La colonne 1410 correspond à l’habitat « Pré salé méditerranéens (Juncetalia maritimi)» décliné en trois habitats
élémentaires par les Cahiers d’habitats : le 1410-1, le 1410-2 et le 1410-3. Le 1410-3 regroupe les « prairies
subhalophiles thermo-atlantiques », nous l’avons donc écarté d’office. Le 1410-1 concerne les « prés salés
méditerranéens des bas niveaux » qui sont globalement plus humides que leurs homologues du 1420-2 des « prés
salés méditerranéens des hauts niveaux ». Seuls ces derniers rentrent suffisamment en contact avec les steppes salées
pour poser problème. C’est pourquoi nous n’avons retenu que l’habitat élémentaire 1410-2.

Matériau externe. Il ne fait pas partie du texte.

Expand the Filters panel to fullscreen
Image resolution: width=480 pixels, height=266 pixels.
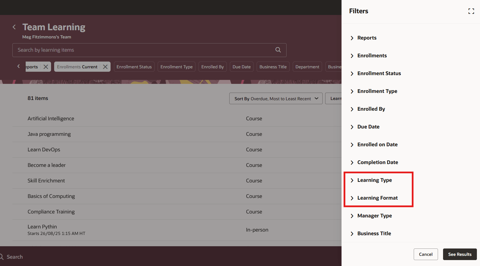click(471, 11)
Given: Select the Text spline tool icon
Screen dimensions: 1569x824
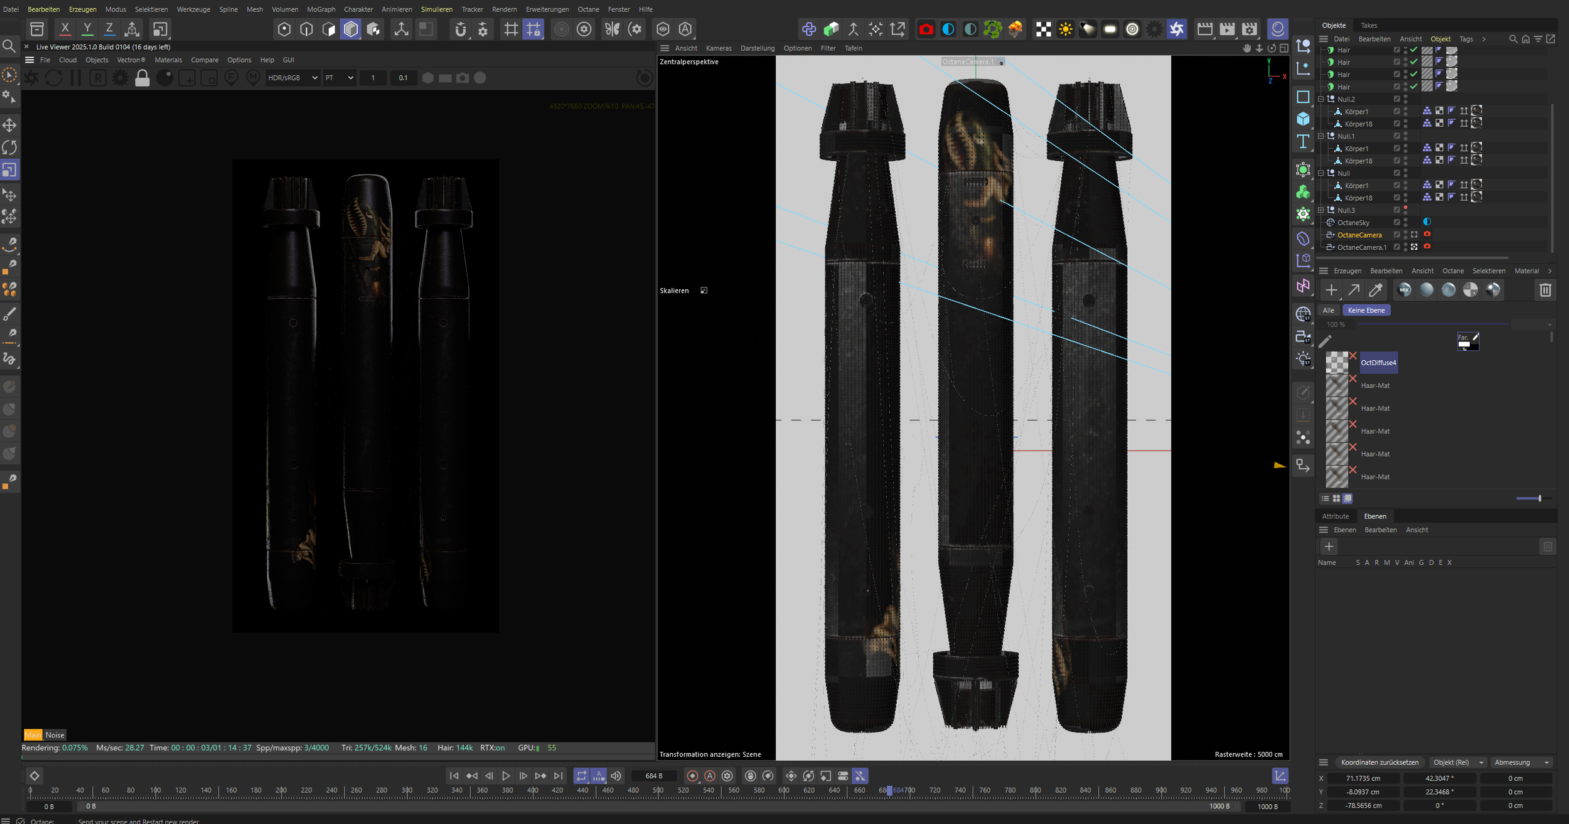Looking at the screenshot, I should point(1303,142).
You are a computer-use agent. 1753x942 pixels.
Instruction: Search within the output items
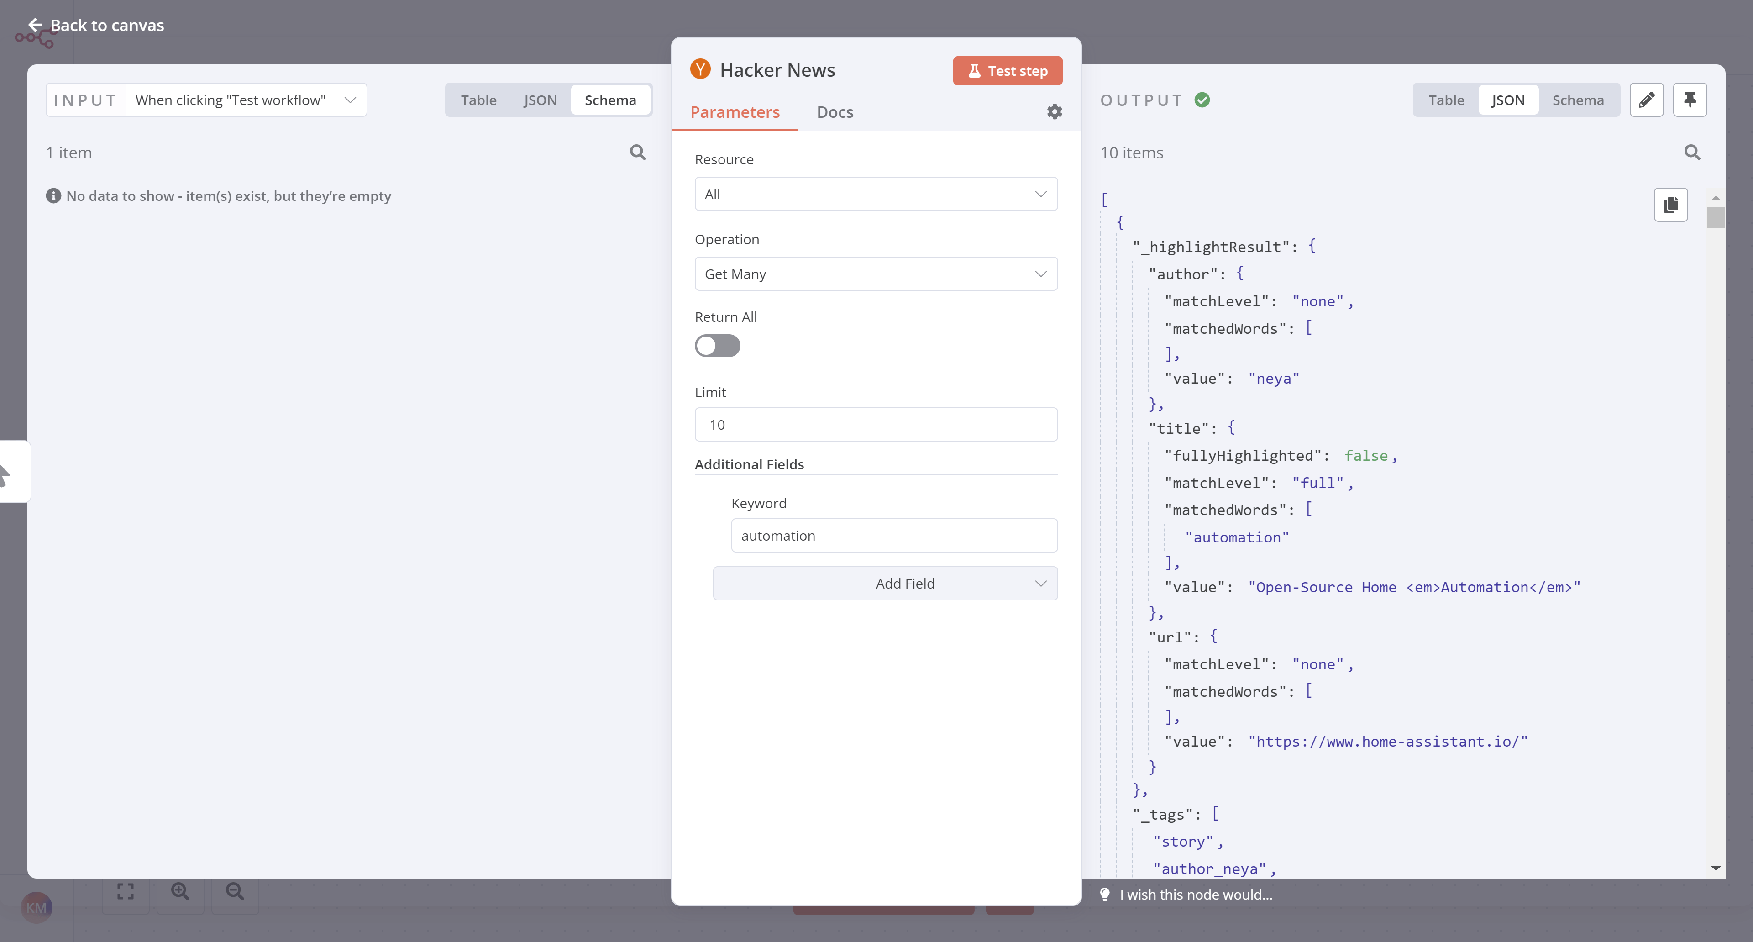coord(1692,152)
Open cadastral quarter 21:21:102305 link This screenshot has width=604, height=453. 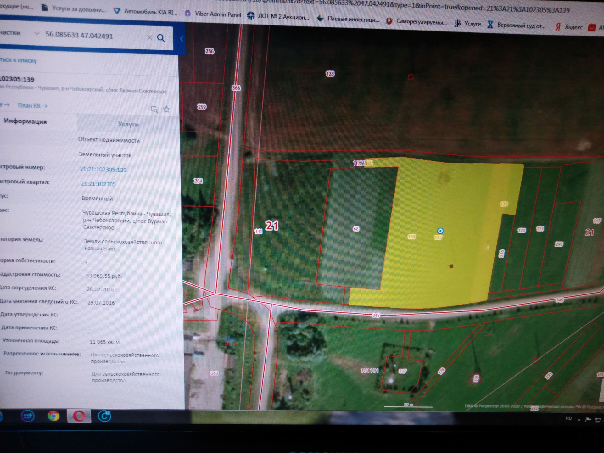(x=98, y=184)
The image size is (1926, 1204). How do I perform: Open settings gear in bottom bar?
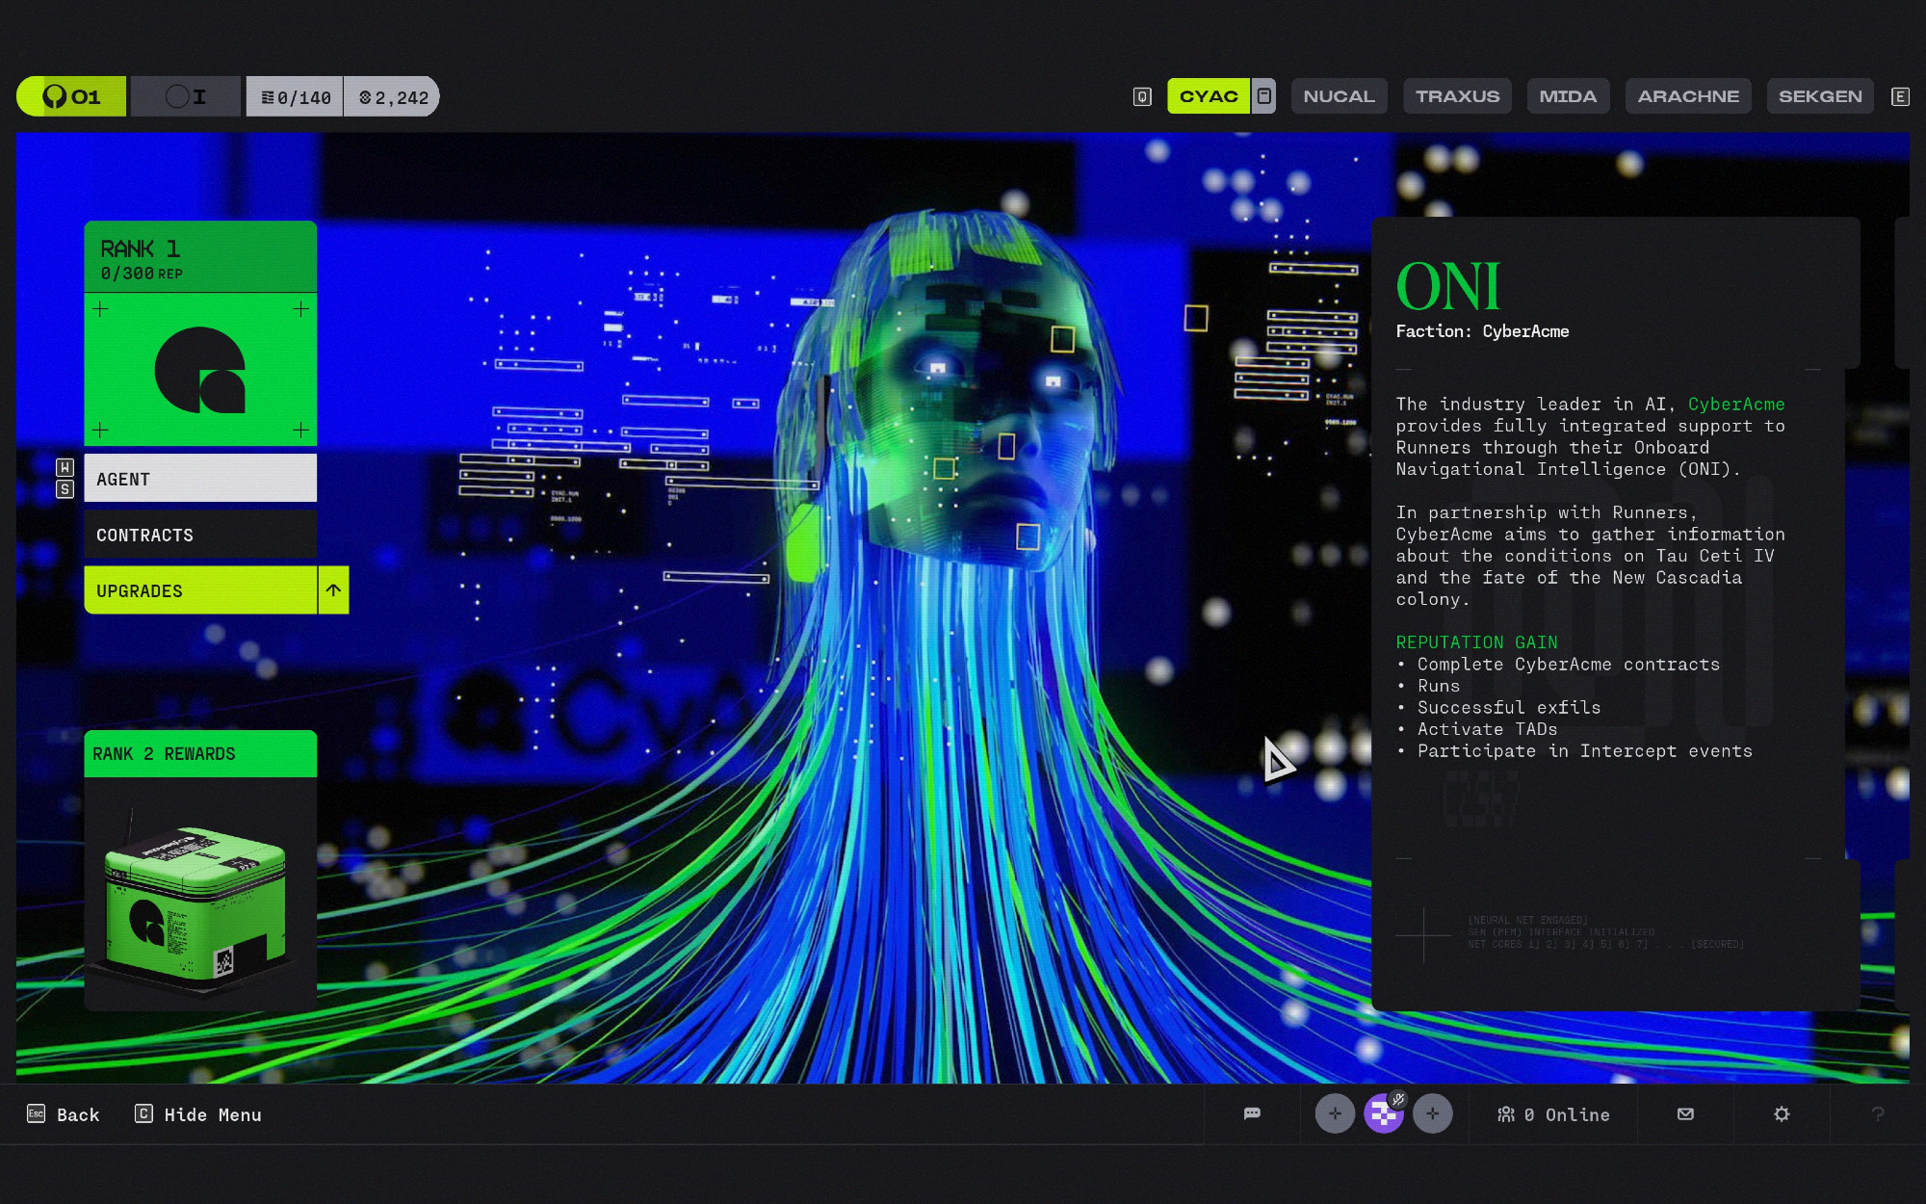click(1782, 1113)
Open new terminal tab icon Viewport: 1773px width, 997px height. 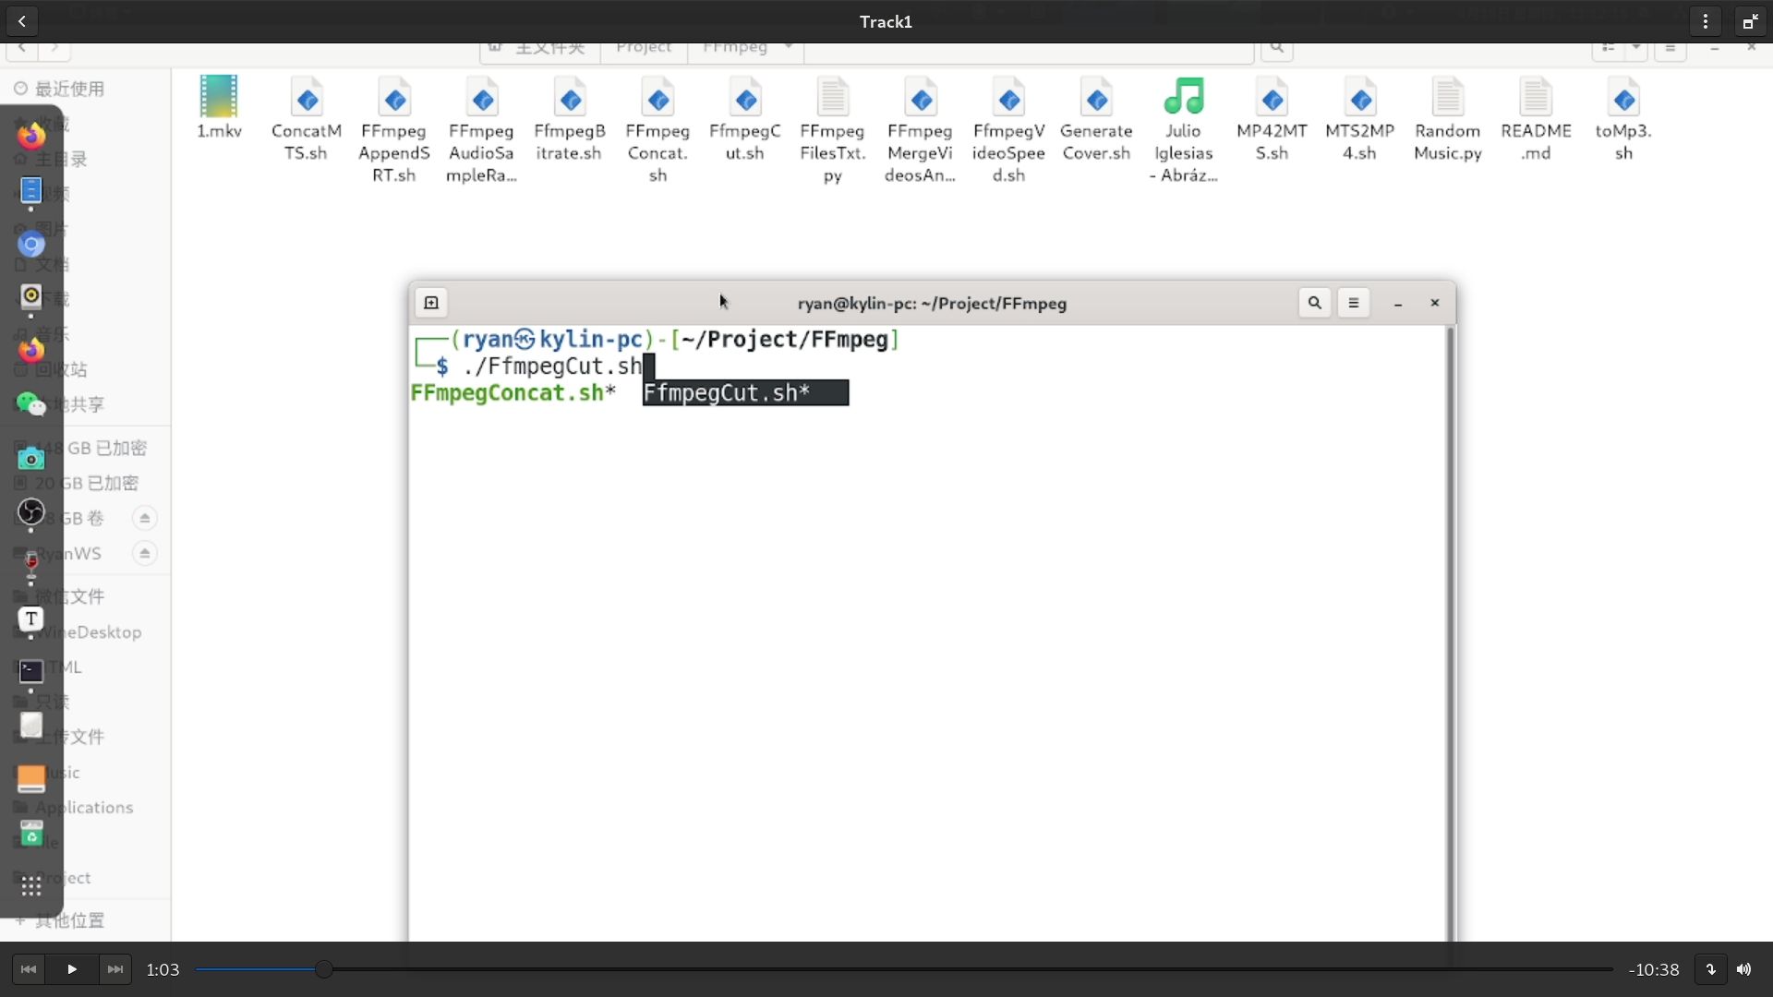pos(431,303)
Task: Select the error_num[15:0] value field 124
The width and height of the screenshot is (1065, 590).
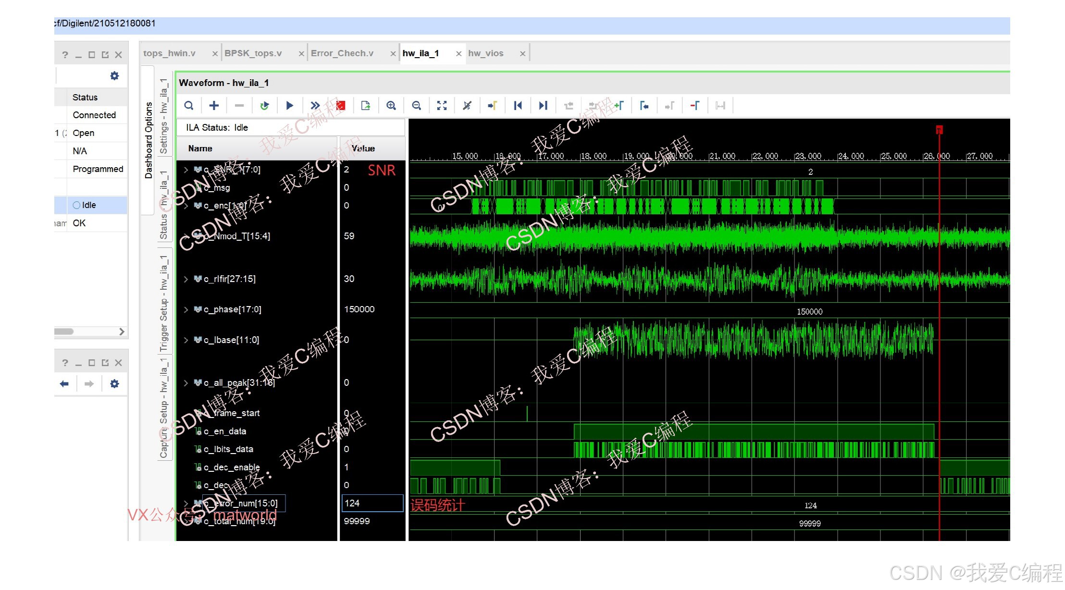Action: point(372,503)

Nous avons tenté de rattacher de façon automatique nos relevés de terrain en nous basant sur les espèces
caractéristiques proposées dans les Cahiers d’habitats afin de tester leur valeur. Le résultat n’est pas concluant, seuls 6
% des relevés peuvent être rattachés à un des trois habitats cités ci-dessus. Pour la quasi-totalité des autres, on peut
hésiter entre plusieurs de ces habitats.
2c. Définition floristique suivant la littérature phytosociologique
L’examen de la littérature phytosociologique permet de construire un tableau synthétique plus précis que celui des
Cahiers d’habitats. Pour chaque habitat nous avons retenu, en nous basant sur les cahiers d’habitats, la ou les
associations qui nous semblaient la plus adaptée au contexte local.
Nous avons ensuite extrait de la base de données du CBNMED les relevés correspondants à la bibliographie de
chacune de ces associations de façon à pouvoir construire un tableau synthétique du même type que le précédent en
ne retenant que les espèces présentes dans plus de 40 % des relevés (ce qui correspond aux classes de fréquence III,
IV & V). Nous estimons qu’en deçà de ce seuil, la probabilité de rencontrer une espèce est trop faible pour être
significative sur le terrain.
Pour l’habitat 1510 : « steppes salées
du littoral du Languedoc et de la
Provence », nous avons retenus les
deux associations suivantes qui à
notre avis pourraient être regroupées
en une seule : l’Artemisio gallicae -
Staticetum virgatae Br.-Bl. 1933 et le
Limonietum gerardiano - virgati Géhu,
Biondi, Géhu-Franck & Costa 1992.
43 relevés ont été extraits des
publications suivantes : Molinier
(1948), Hekking (1960), Molinier &
Tallon (1965), Baudière & Simonneau
(1968), Loisel (1976), Boisset (1985),
Perdigo & Papio (1985), Géhu & al.
(1992)
Pour l’habitat 1420 : « fourrés halophiles méditerranéens », nous avons seulement retenu le Limoniastro monopetali -
Staticetum lychnidifoliae Br.-Bl. 1933. D’après notre expérience de terrain, c’est en effet avec lui qu’ont lieu les
confusions les plus fréquentes dans la Narbonnaise.
102 relevés ont été extraits des publications suivantes : Baudière & al. (1975) et Lahondère (1991).
Enfin pour l’habitat 1410 : « prés salés diterranéens des hauts niveaux », nous avons retenu uniquement le Schoeno
nigricantis - Plantaginetum crassifoliae Br.-Bl. 1931 puisque c’est visiblement cette association qui, venant au contact des
steppes salées, pose problème.
65 relevés ont été extraits des publications suivantes : Molinier (1948), Hekking (1960), Molinier & Tallon (1965),
Molinier & al. (1964), Loisel (1976), Boisset (1985), Perdigo & Papio (1985), Gesti & Vilar (2002).